■ TASK BRIEF
Lay out the lines of the data from the line containing "Viewport: 567px width, 756px" through the end of the data as a JSON list of strings, one string per line, with blank lines skipped. Leave the pictures out of the answer.

Start PROVIDED DATA

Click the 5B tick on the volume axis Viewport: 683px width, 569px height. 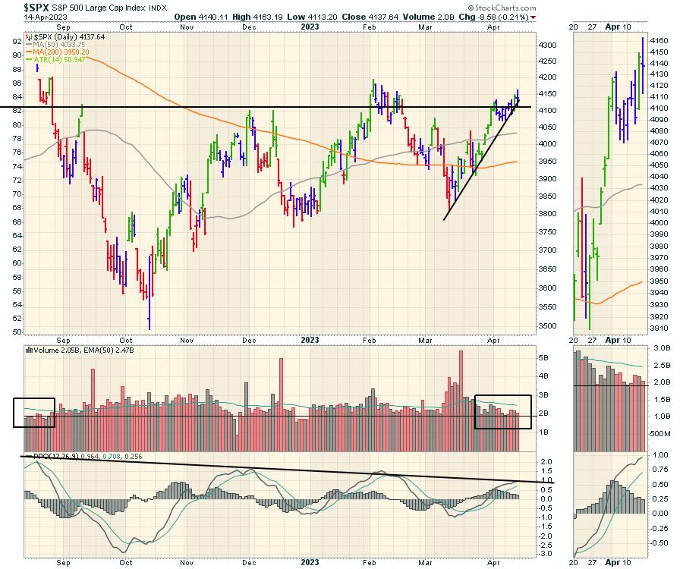[x=543, y=357]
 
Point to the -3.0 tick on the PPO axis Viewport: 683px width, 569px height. [x=544, y=555]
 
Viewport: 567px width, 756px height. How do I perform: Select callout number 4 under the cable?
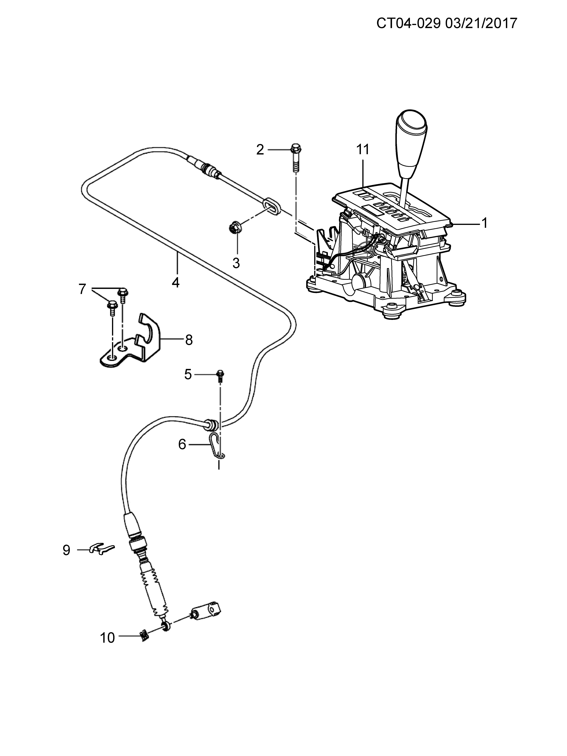[x=176, y=282]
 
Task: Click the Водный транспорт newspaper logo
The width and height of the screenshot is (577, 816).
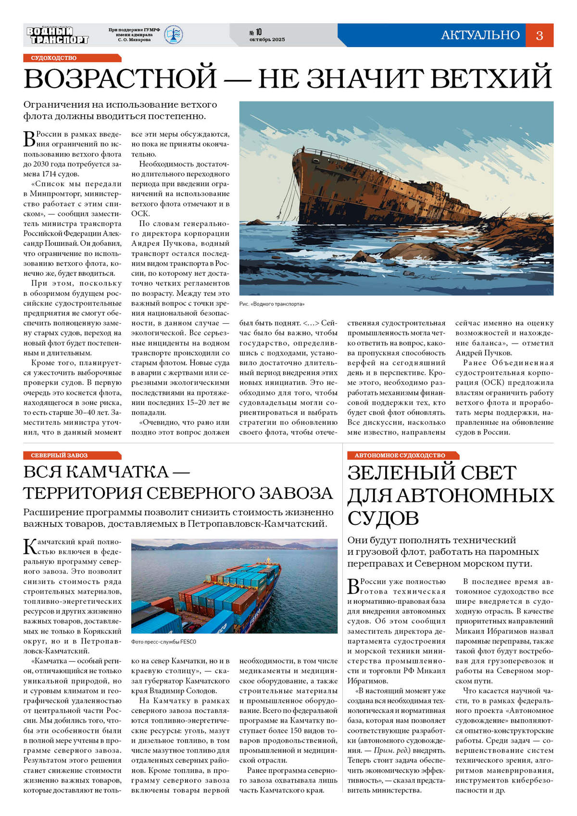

End PROVIDED DATA

■ TASK RESPONSE
[
  "Viewport: 567px width, 756px height. How do I perform: Select callout number 4 under the cable?",
  "[x=176, y=282]",
  "Task: Click the Водный транспорт newspaper logo",
  "The width and height of the screenshot is (577, 816)."
]